Dalrymple notices a lack of self-control on the part of players and spectators at Wimbledon:

Almost every time a photograph appears in the newspaper of the young British tennis player, Andrew Murray, he appears to be assaulting an invisible enemy. His free fist is clenched, his mouth in [sic] wide open as if uttering a snarling war-cry, and altogether he looks ready to attack any moving thing that comes within range. It is very ugly.

Of course, he is not alone among sportsmen: many of them have this primitive and menacing deportment. What is more, the crowd watching Murray at Wimbledon displays no better self-control. It screams and shouts at every turn, whether it be from excitement, disappointment, anxiety, encouragement, joy, and so forth. I think it can safely be assumed that the crowd is not composed in the main of members of the British underclass.
Read the entire article at The Social Affairs Unit

4 thoughts on “The Ugliness of Andrew Murray

  1. Michael Flood

    The American philosopher Paul Weiss, in his 1958 book MODES OF BEING, proposed that sport is a valuable form of moral training, a supplement to what one learns at home and abroad. Having observed many of the behaviors that Dalrymple observes in this article at other sporting and entertainment venues, I, upon reading the claim, had trouble at first in accepting it.

    Weiss, however, was certainly writing in the decades before such behavior became widespread. Good sportsmanship still prevailed, as it still does in isolated pockets today (has anyone here ever seen or heard of cricket hooliganism?)

    Reply
  2. George

    Mr. Flood,

    Hooliganism, which is physically violent behaviour, is not really the issue here. I have never heard of tennis hooliganism either. Or of swimming hooliganism. Or of athletics hooliganism. Et j’en passe. Indeed, hooligansim is very much the exception rather than the rule.
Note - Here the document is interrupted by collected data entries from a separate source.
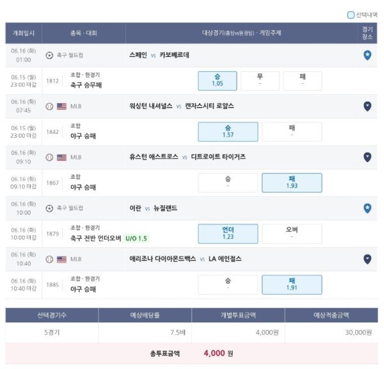Image resolution: width=384 pixels, height=369 pixels.
Task: Open venue pin for Iran vs New Zealand
Action: 367,208
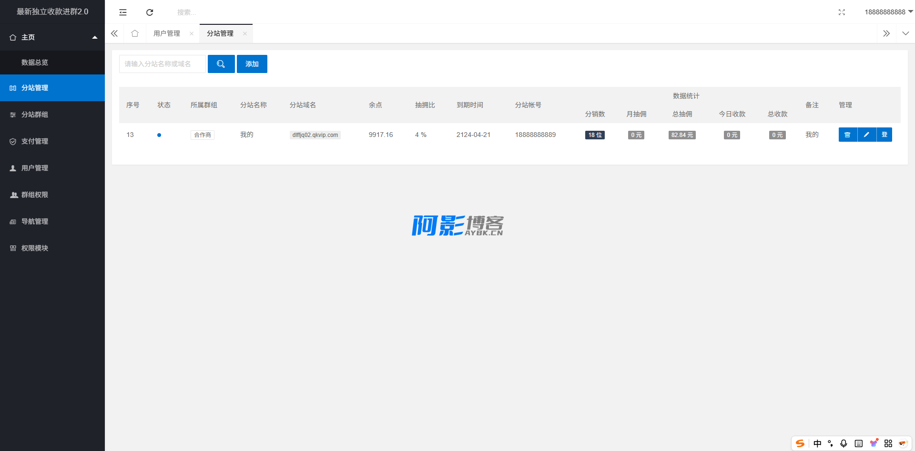The image size is (915, 451).
Task: Click the 添加 button
Action: click(252, 64)
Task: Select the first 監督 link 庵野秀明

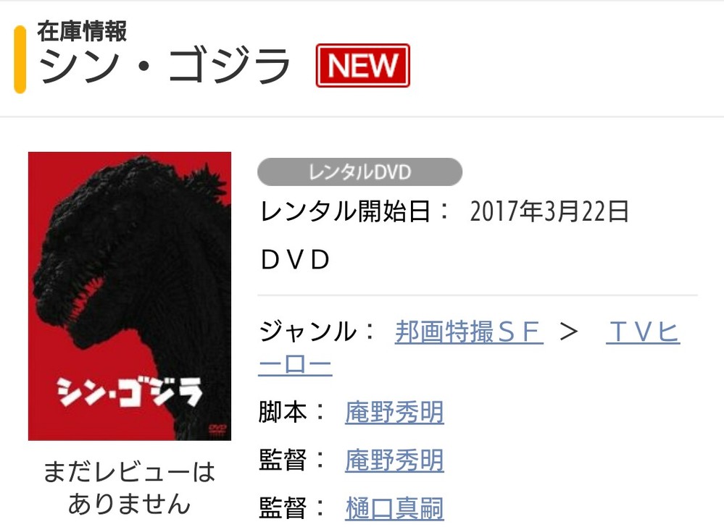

    What is at issue here is something different, a form of emotional violence, expressed vocally (‘verbally’ would be too generous a term in many cases). And it is perhaps because this type of violence is less of a problem than the real, bone-crunching, head-splitting, physical violence of hooliganism that it has not been perceived as a real problem at all…

    Reply
  3. Tayles

    I usually agree with Dr Dalrymple’s views on self-restraint but in this case I believe he’s off the mark.

    Expressions of elation, frustration and joy in sport, by both the participants and spectators, are precisely what make such activities worthwhile. Rob them of their emotion and they lose all meaning. Sport, after all, serves no practical purpose. The emotional response to achievement or failure in sport is its very reason for being.

    I do not believe that the gentle unbuttoning of restraint in the sporting world is a symptom or cause of rampant egotism in society, which is what Dr Dalrymple seems to suggest. Nor do I believe that anything less that the complete concealment of satisfaction, frustration or desire puts us on a slippery slope to the kind of petulant self-absorbtion so prevalent today.

    Dr Dalrymple’s writings often remind us that human existence cannot be governed according to black-and-white principles, so why does he not believe that in this instance there can be some acceptable middle ground?

    Personally, I like my sports men and women to be passionate, single-minded and ruthless. In a society that celebrates mediocrity over talent and compromise over the pursuit of excellence, it’s nice to have a part of public life that does the opposite.

    Reply
  4. Jeff

    Not so long ago, sports were viewed as an arena for practicing virtue; this is the Aristotelean idea of virtue as habit – to become a virtuous person, one must repeatedly be virtuous.

    Pride, the queen of the virtues as Aristotle put it, should, and does, come from victory, but it should not be allowed to devolve into vanity.